A segunda parte dessa história é a que foi contada pelo Menesca no Starling Cast. Diz ele: "Depois de um bom papo com Elis Regina, ficou decidido que eu iria produzir o novo disco dela. Músicas? Ela me disse: 'Quero duas do Jobim, duas do Milton, duas do Caetano, duas do Gil e duas do Chico, todas inéditas'. Eu perguntei: 'Você já tem as músicas?'
Ao ouvir um "não" como resposta, Menescal lhe disse que seria muito difícil músicas inéditas desses compositores, pois eles estavam carregados de encomendas. Elis duvidou, tentou, ligou para todos eles e ninguém tinha música nova pra ela. Menescal então disse: "Deixa que eu arranjo". Como produtor da gravadora, ele recebia umas dez fitas cassetes por semana, de novos compositores. Durante um mês ele selecionou o que achou melhor e foi levar pra Elis. Ela gostou de tudo que ouviu, principalmente uma tal de “Bala com Bala” de João Bosco e Aldir Blanc.

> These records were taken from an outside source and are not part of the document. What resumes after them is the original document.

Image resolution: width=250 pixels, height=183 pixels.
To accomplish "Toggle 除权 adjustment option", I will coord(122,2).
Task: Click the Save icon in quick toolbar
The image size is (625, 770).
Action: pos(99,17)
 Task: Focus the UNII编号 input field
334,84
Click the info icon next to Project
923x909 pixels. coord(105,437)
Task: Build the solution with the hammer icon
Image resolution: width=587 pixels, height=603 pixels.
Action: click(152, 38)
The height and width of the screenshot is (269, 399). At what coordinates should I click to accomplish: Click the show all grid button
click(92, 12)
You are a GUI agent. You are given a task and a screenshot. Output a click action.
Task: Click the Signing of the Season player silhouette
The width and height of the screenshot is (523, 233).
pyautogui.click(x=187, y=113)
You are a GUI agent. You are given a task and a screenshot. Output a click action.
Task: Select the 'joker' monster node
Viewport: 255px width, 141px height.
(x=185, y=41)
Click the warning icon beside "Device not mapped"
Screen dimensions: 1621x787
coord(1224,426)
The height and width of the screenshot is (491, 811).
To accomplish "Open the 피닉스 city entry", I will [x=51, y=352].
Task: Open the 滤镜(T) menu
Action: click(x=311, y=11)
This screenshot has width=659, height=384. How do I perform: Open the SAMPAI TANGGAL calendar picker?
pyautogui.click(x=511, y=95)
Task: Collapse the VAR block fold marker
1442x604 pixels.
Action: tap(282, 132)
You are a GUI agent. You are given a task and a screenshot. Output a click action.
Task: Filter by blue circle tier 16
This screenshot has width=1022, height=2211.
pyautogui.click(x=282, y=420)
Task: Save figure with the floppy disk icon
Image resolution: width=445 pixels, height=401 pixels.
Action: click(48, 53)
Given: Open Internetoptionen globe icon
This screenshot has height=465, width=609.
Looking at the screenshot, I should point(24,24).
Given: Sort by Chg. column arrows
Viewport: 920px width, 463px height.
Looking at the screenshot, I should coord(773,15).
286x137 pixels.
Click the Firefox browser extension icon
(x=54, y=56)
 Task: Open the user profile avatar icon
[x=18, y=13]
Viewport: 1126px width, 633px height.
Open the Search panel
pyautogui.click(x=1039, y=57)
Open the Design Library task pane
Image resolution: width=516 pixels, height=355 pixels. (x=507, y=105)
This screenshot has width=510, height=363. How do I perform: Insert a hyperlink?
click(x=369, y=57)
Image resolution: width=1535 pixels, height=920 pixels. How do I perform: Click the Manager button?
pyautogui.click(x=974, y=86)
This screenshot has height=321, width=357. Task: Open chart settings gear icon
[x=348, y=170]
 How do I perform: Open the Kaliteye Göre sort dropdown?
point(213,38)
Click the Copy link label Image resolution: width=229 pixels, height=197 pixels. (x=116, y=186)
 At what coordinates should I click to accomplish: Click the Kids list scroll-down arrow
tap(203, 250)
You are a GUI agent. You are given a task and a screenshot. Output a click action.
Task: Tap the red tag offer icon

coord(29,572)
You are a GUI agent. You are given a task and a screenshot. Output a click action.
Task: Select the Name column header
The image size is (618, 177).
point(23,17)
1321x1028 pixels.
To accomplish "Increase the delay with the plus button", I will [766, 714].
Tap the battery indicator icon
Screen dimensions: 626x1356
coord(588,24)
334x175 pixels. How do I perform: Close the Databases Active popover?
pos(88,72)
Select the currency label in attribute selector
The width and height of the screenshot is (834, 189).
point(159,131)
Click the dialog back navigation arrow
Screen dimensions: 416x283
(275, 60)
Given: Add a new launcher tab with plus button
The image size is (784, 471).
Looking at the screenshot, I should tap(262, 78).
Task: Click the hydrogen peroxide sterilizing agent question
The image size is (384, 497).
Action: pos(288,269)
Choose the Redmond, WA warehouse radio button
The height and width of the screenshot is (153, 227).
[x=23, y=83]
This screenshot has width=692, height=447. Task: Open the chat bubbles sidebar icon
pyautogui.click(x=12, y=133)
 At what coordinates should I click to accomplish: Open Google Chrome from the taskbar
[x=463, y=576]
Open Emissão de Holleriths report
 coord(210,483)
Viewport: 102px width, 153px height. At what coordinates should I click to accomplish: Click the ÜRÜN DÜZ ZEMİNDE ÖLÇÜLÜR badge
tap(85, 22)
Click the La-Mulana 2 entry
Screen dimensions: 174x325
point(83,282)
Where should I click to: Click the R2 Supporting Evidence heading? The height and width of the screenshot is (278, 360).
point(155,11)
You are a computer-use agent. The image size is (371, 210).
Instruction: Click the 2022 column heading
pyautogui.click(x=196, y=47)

A última fita era do Francis e ela não gostou de nenhuma. Só que começaram a conversar e não desligaram o gravador. A fita continuou rodando e, depois de alguns minutos, começaram a ouvir o Francis cantando: "Quando olhaste bem nos olhos meus, e o teu olhar era de adeus..." Os dois ficaram extasiados com a música, cuja segunda parte era só um lálárilálá, sem letra. Menescal ligou pro Francis que disse que a música estava com o Chico há uns dois anos pra ele terminar a letra. Ele foi então atrás do Chico. Chegou lá ligou o gravador com o Francis cantando. Chico reconheceu: "Essa é do Francis e minha".
Ao ouvir Elis cantando, sem a segunda parte, Chico rasgou um embrulho de pão que estava por perto (ambos estavam na cozinha, pois o gravador estava sobre a geladeira, segundo Menescal), e começou a rabiscar ali mesmo o resto da letra ('Dei pra maldizer o nosso lar, pra sujar teu nome, te humilhar...") que ficou pronta em menos de um minuto.
No dia seguinte, Elis completou a gravação, que foi muito difícil, segundo Menescal, porque Elis, toda vez que ia cantar, começava a chorar, emocionada. Mas conseguiram. E o Brasil ganhou uma música sensacional e uma das melhores interpretações da melhor cantora que já apareceu nesse país.